▶ **What you should do**: In the entries that follow, how many lines include "الغاز"? Give the number and nothing else.

Saved entries:
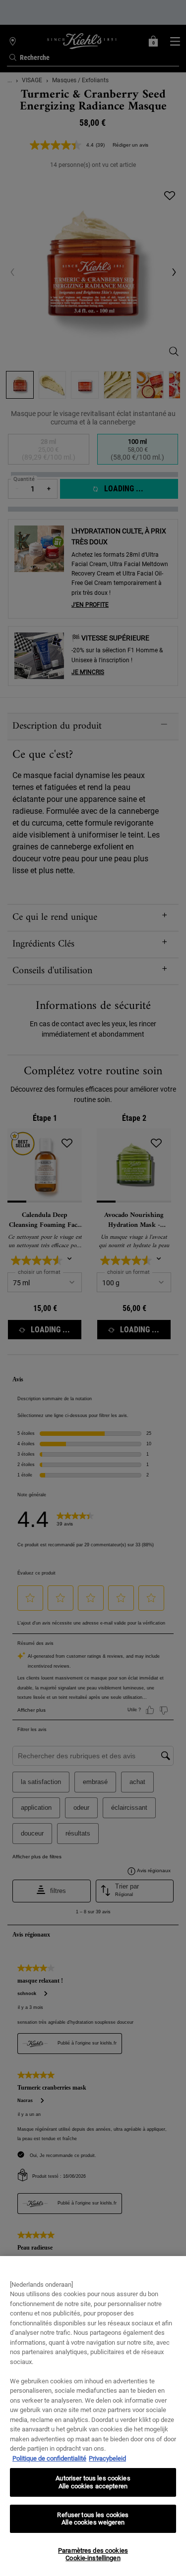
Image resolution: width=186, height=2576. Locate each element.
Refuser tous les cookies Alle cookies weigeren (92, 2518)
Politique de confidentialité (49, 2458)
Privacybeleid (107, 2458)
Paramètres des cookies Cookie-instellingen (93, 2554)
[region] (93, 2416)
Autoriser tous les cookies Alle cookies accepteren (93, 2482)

--

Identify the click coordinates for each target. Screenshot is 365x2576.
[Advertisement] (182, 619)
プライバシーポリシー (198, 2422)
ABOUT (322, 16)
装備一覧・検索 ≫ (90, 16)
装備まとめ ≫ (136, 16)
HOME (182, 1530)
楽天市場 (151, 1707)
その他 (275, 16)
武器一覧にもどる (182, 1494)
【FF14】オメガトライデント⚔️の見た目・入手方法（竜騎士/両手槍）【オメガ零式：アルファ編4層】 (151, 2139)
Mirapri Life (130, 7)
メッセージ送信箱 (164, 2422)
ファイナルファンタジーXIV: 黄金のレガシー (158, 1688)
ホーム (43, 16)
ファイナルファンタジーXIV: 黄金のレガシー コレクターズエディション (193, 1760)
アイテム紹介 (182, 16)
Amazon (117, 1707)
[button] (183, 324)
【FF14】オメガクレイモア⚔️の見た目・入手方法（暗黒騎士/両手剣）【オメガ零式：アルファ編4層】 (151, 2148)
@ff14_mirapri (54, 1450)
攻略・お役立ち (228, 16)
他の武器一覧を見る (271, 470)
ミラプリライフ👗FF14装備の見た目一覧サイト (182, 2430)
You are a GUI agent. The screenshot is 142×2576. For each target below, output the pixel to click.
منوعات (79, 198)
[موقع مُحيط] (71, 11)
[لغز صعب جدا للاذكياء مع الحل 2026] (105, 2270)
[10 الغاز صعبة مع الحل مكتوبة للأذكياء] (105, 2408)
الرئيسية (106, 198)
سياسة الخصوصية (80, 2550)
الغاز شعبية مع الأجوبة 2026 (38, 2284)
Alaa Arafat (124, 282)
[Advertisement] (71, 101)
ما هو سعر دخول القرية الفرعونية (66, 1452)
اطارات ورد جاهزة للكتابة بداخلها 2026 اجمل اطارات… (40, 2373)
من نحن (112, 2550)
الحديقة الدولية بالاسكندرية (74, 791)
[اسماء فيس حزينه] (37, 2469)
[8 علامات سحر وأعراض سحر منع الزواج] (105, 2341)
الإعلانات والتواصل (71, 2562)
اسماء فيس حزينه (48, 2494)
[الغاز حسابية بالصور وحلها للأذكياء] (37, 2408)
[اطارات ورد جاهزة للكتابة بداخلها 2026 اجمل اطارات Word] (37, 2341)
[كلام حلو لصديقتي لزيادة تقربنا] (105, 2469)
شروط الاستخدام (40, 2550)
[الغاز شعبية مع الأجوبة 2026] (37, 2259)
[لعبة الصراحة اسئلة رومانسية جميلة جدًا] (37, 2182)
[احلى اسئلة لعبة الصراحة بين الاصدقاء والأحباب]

▶ **Output of the exercise**: 4